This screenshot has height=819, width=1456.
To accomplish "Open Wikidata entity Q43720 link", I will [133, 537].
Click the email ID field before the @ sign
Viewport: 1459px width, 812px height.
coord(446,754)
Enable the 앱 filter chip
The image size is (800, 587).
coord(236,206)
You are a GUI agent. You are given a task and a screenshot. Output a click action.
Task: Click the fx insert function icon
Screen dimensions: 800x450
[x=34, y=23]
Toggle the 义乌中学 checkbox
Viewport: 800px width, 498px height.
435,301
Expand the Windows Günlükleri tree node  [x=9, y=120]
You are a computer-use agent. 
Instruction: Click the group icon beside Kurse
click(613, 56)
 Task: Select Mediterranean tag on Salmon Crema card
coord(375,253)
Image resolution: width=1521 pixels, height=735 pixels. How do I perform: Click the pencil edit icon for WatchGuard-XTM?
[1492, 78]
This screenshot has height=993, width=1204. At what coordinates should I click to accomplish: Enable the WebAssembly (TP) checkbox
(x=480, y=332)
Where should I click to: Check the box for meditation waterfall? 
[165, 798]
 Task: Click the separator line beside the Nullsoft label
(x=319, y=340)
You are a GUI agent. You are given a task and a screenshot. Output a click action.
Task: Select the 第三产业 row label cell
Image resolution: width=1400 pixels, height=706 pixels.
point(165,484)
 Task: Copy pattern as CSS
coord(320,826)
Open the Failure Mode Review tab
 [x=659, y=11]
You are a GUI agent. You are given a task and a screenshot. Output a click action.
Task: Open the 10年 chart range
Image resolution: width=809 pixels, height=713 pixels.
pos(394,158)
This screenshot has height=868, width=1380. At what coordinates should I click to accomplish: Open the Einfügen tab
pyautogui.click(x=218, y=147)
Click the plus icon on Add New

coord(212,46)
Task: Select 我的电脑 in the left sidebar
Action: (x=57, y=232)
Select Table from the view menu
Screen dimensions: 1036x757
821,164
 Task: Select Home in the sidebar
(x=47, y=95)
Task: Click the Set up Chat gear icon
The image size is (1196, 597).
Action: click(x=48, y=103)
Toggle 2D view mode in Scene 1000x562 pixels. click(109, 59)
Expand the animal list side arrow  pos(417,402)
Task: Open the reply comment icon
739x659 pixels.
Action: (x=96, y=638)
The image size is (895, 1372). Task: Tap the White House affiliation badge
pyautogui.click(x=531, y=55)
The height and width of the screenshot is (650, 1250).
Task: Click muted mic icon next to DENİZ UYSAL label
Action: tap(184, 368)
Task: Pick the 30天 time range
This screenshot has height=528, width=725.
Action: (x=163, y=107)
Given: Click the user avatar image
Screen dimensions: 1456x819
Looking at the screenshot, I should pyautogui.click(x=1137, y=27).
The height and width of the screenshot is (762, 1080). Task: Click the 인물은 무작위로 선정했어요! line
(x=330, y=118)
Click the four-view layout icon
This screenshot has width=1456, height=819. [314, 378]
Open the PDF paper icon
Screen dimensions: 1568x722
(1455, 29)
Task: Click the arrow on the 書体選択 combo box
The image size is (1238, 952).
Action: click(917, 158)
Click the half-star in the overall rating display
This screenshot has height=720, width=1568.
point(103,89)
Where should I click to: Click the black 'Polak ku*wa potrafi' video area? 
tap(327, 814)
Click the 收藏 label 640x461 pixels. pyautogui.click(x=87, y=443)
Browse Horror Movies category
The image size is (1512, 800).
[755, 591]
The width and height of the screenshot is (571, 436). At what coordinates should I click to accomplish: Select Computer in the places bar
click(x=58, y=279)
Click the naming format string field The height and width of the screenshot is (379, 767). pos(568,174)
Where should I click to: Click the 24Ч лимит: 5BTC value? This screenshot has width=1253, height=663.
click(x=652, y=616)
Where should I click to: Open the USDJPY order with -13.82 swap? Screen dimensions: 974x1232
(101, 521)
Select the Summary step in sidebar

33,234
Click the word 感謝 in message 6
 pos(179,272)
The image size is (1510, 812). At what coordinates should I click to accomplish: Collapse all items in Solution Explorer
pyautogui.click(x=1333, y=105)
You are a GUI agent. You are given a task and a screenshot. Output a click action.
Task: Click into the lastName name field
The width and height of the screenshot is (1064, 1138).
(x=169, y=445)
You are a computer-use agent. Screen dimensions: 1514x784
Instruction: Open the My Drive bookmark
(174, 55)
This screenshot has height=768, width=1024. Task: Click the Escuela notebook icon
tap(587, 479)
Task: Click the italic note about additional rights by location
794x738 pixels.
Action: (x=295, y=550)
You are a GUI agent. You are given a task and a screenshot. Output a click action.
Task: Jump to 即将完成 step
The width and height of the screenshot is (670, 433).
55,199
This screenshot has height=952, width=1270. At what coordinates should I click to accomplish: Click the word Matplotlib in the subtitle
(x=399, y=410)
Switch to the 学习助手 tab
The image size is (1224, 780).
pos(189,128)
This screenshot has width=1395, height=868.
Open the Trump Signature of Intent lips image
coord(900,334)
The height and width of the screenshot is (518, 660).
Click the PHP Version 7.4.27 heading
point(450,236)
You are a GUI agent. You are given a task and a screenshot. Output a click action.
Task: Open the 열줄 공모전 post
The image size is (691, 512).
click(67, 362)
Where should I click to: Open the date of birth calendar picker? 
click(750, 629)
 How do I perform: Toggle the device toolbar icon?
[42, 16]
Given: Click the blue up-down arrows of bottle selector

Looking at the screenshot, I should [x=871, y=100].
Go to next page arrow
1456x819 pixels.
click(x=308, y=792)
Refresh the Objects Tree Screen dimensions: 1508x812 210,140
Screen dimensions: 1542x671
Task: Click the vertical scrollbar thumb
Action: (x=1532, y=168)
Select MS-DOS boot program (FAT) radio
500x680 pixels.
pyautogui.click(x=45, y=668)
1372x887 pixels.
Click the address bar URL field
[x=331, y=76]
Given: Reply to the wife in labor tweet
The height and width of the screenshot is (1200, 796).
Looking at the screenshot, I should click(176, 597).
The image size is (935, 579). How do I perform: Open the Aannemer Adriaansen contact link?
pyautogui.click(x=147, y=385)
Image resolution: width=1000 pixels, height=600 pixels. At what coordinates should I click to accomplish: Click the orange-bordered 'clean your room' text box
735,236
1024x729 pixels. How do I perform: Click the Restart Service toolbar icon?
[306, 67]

^^^^^^^^

What to produce
Print the entries from the line with "The image size is (895, 1372)." up to and including the line with "point(103,89)", reproducing each line exactly.

Solved exercise
The image size is (895, 1372). Task: Tap the White House affiliation badge
pyautogui.click(x=531, y=55)
The height and width of the screenshot is (650, 1250).
Task: Click muted mic icon next to DENİZ UYSAL label
Action: tap(184, 368)
Task: Pick the 30天 time range
This screenshot has height=528, width=725.
Action: (x=163, y=107)
Given: Click the user avatar image
Screen dimensions: 1456x819
Looking at the screenshot, I should pyautogui.click(x=1137, y=27).
The height and width of the screenshot is (762, 1080). Task: Click the 인물은 무작위로 선정했어요! line
(x=330, y=118)
Click the four-view layout icon
This screenshot has width=1456, height=819. [314, 378]
Open the PDF paper icon
Screen dimensions: 1568x722
(1455, 29)
Task: Click the arrow on the 書体選択 combo box
The image size is (1238, 952).
Action: click(917, 158)
Click the half-star in the overall rating display
This screenshot has height=720, width=1568.
point(103,89)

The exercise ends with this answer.